- **Excerpted data**:
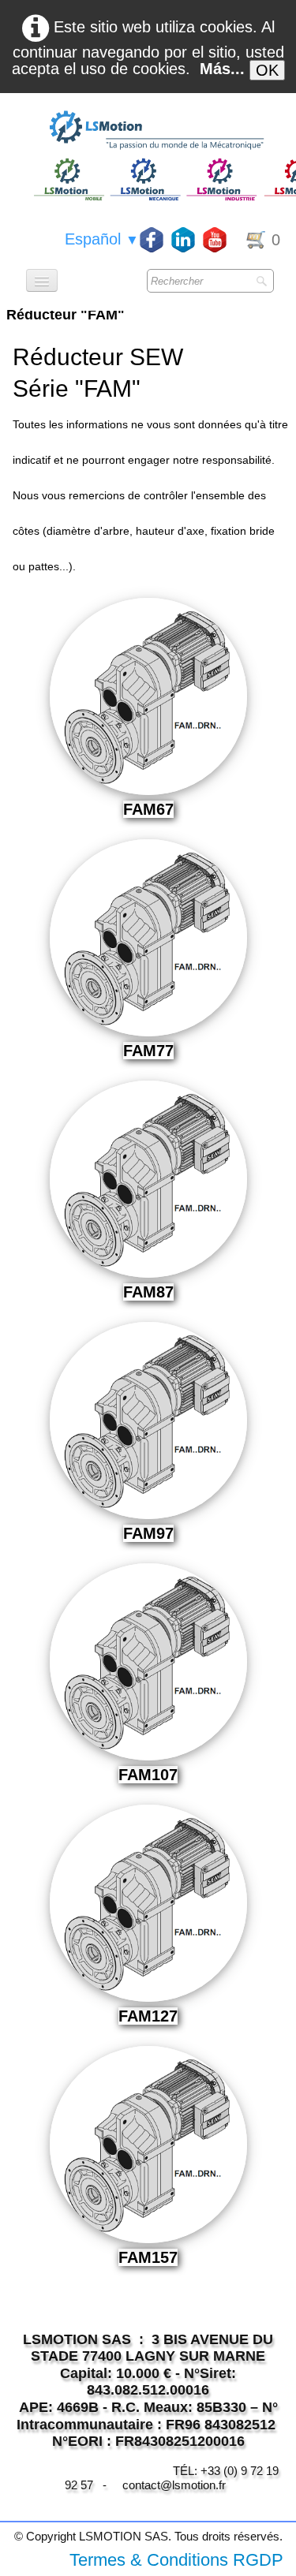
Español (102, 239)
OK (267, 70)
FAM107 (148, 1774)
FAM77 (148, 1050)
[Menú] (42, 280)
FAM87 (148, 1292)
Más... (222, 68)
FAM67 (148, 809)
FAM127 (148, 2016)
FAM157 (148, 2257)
* * *
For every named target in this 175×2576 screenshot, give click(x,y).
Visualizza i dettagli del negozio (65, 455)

- **Brief**:
Reproduce word for word the material above, beginning with the line that contains "Español (102, 239)" and ending with the line that contains "FAM157 (148, 2257)".

- **Problem solution**:
Español (102, 239)
OK (267, 70)
FAM107 (148, 1774)
FAM77 (148, 1050)
[Menú] (42, 280)
FAM87 (148, 1292)
Más... (222, 68)
FAM67 (148, 809)
FAM127 (148, 2016)
FAM157 (148, 2257)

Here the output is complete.